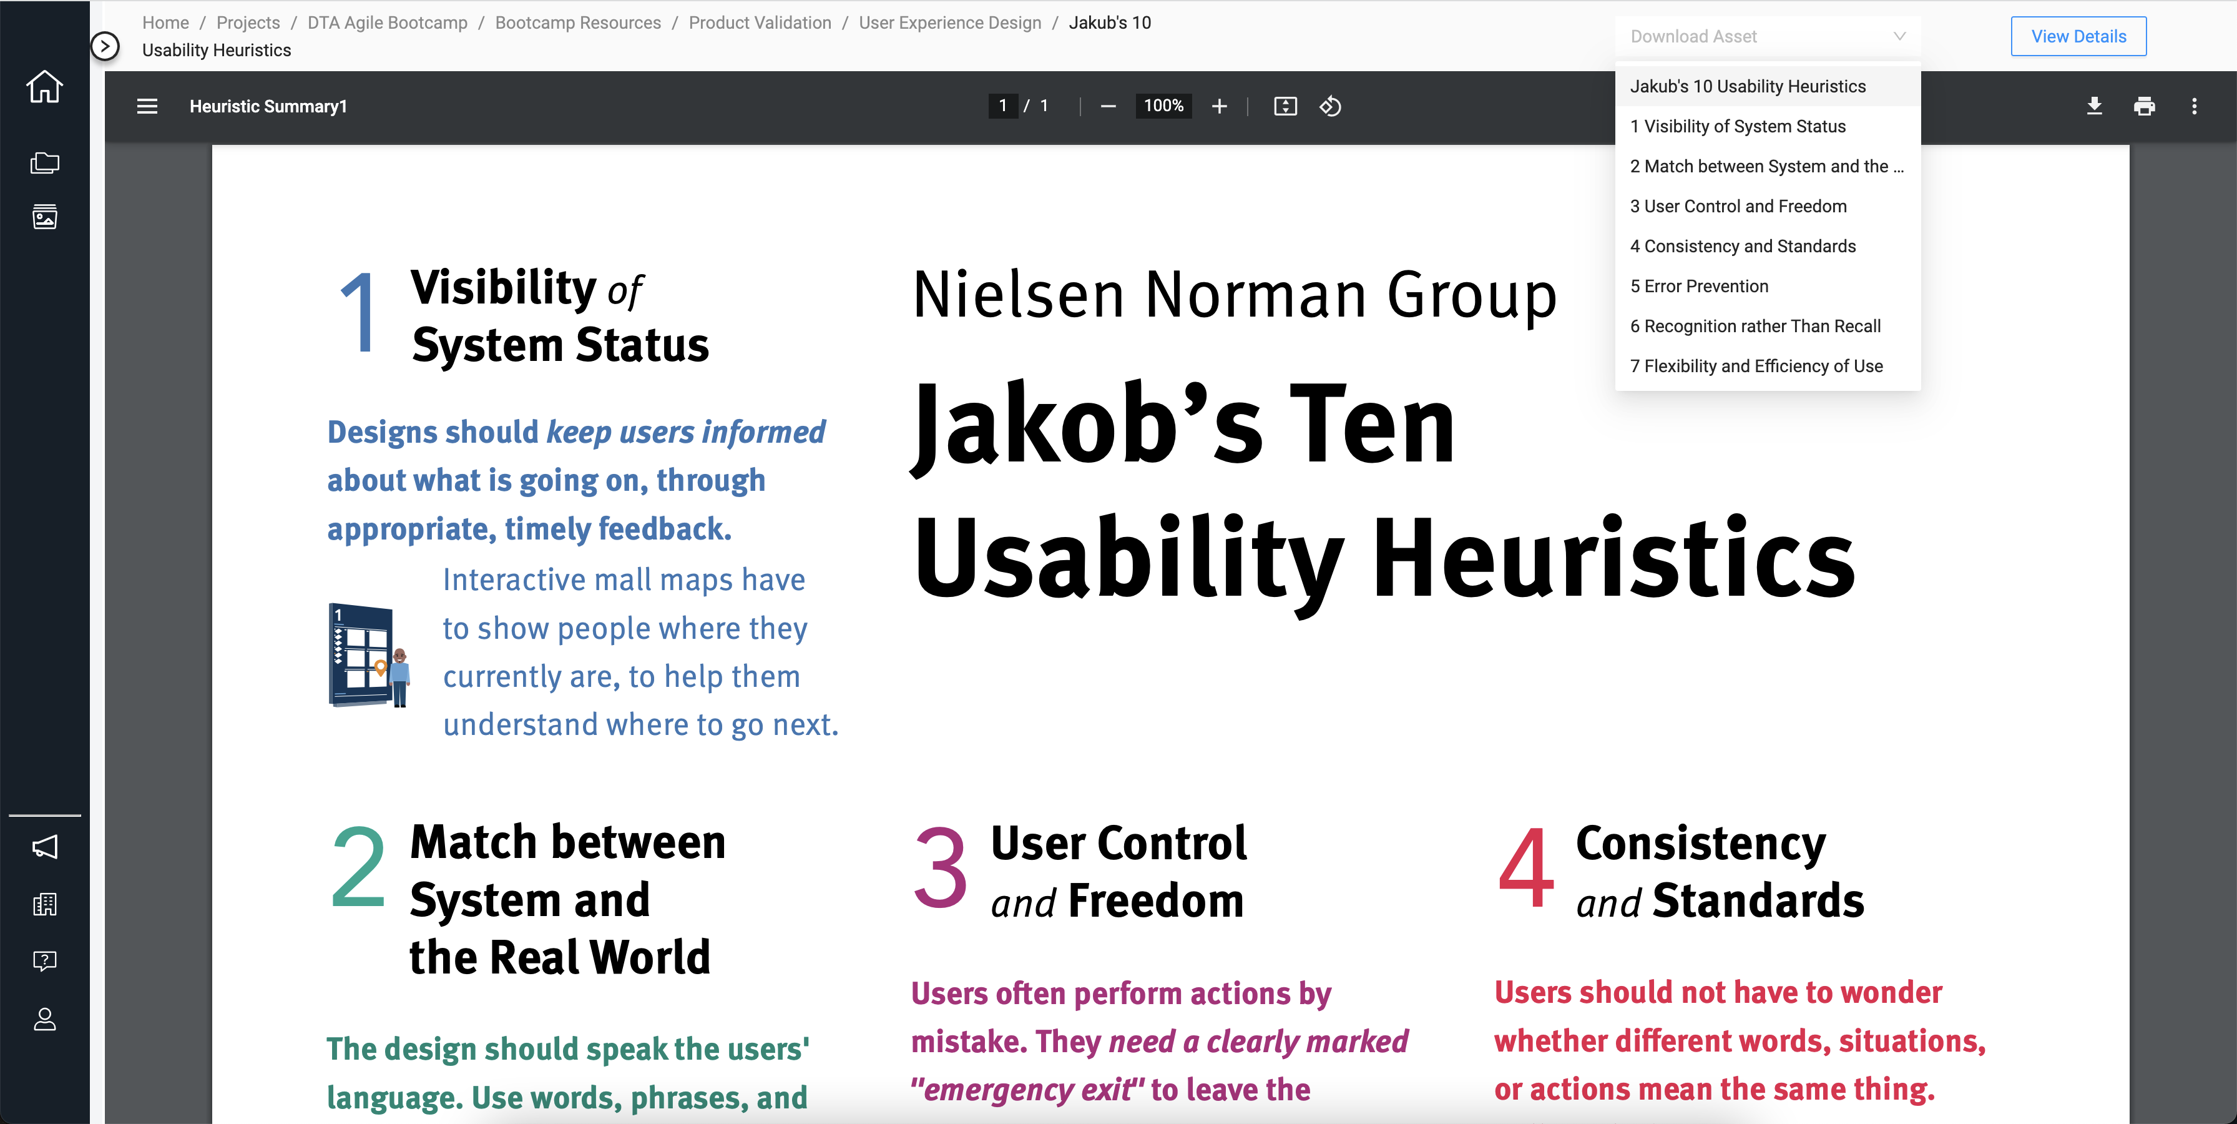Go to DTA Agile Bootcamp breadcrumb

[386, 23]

==

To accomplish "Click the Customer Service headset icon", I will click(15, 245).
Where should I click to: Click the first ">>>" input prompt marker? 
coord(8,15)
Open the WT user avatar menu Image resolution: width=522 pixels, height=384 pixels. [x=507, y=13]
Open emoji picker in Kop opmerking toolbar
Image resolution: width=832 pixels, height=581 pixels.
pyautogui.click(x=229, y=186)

* * *

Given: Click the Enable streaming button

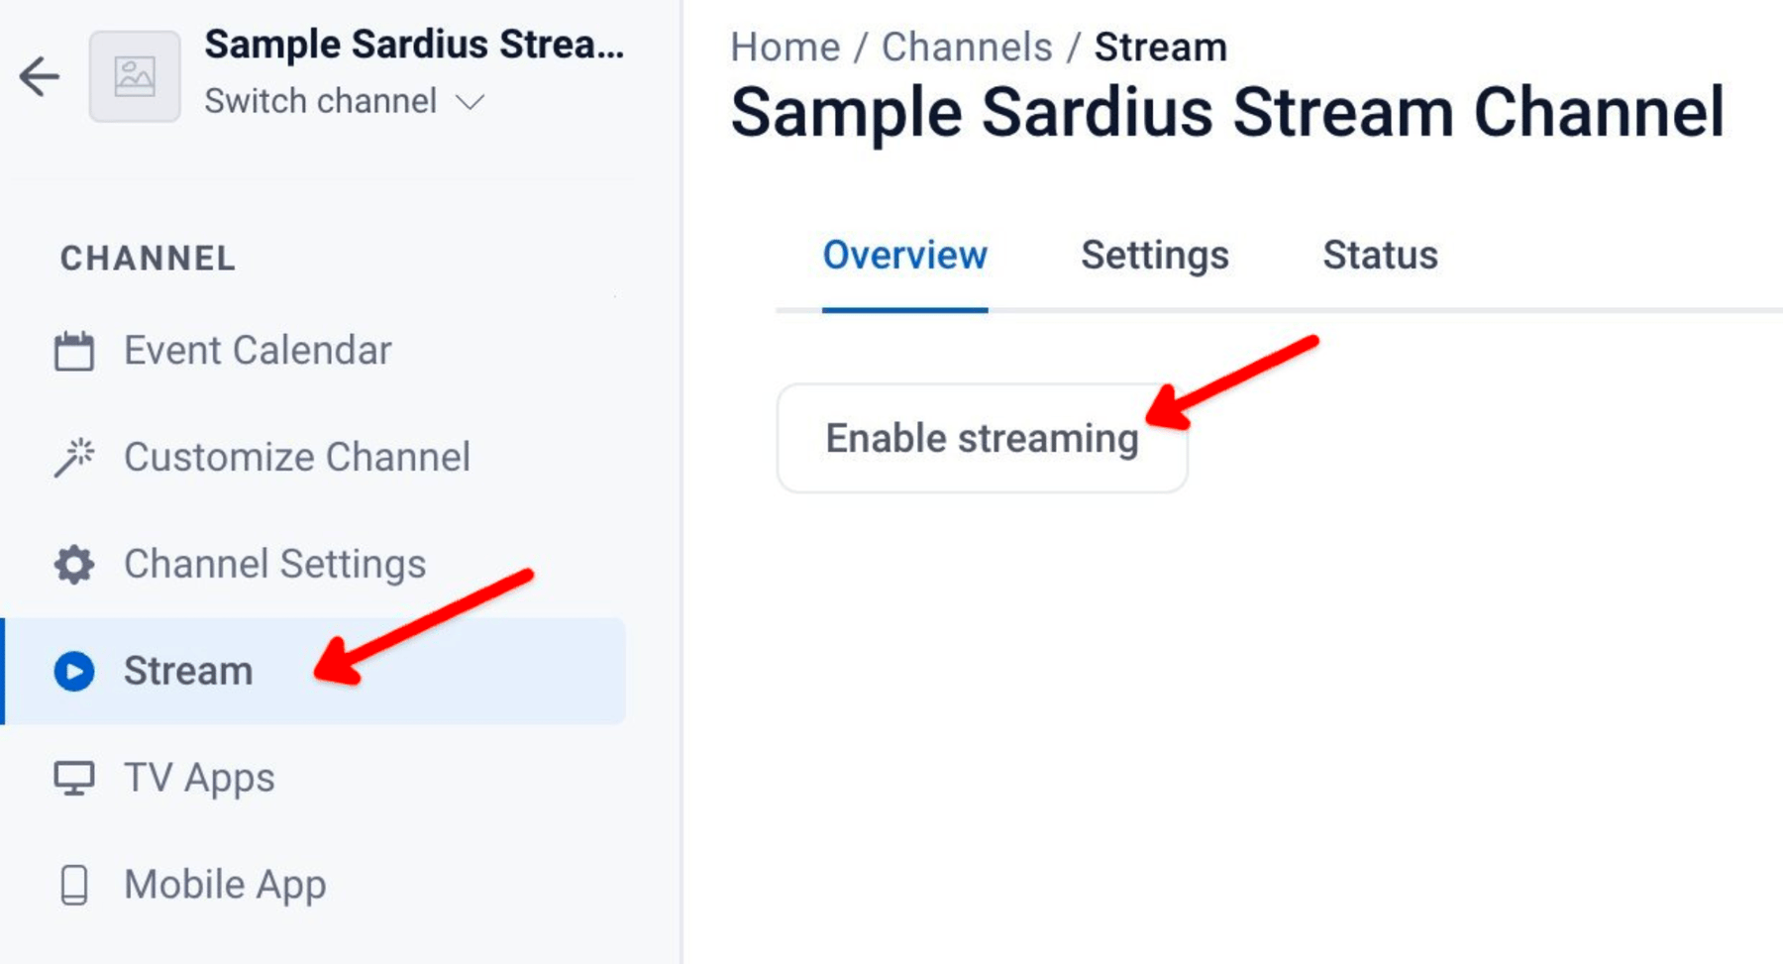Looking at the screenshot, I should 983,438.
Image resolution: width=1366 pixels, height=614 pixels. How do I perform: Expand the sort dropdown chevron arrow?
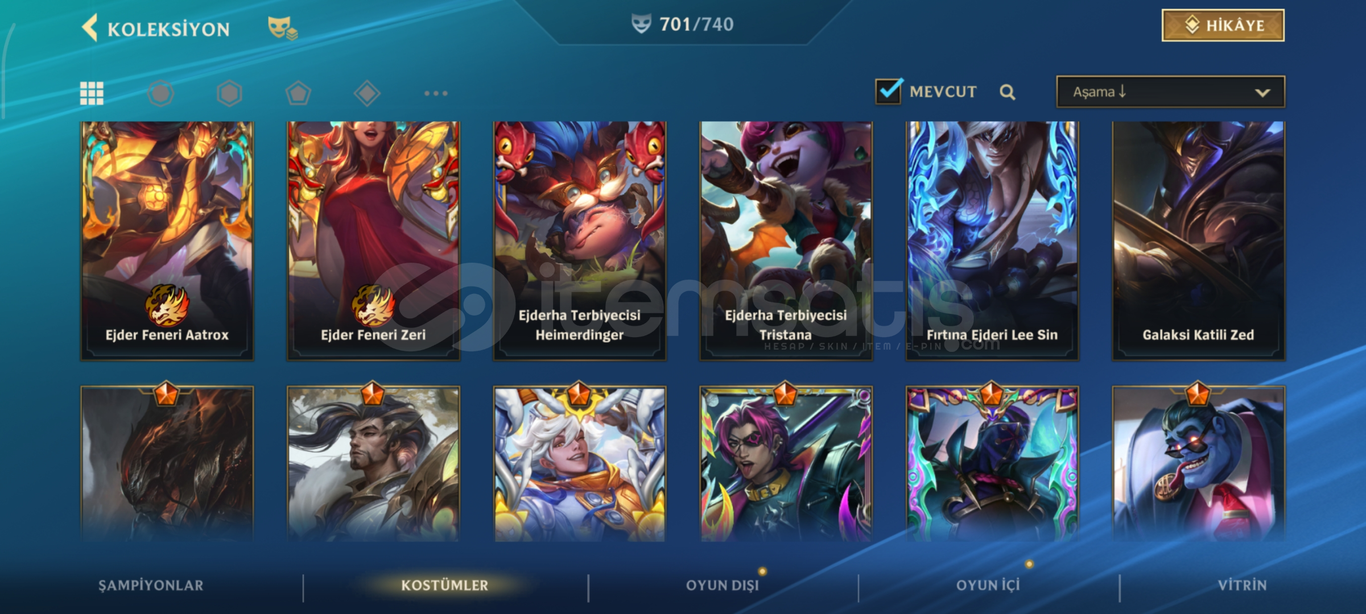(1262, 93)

> WHAT IS EXPECTED: Please reproduce the lines word for word, beginning at the line that contains "Where should I" and stopping after the line that contains "pyautogui.click(x=229, y=186)".

> THE ANSWER:
Where should I click to: Click the first ">>>" input prompt marker? 
coord(8,15)
Open the WT user avatar menu Image resolution: width=522 pixels, height=384 pixels. [x=507, y=13]
Open emoji picker in Kop opmerking toolbar
Image resolution: width=832 pixels, height=581 pixels.
pyautogui.click(x=229, y=186)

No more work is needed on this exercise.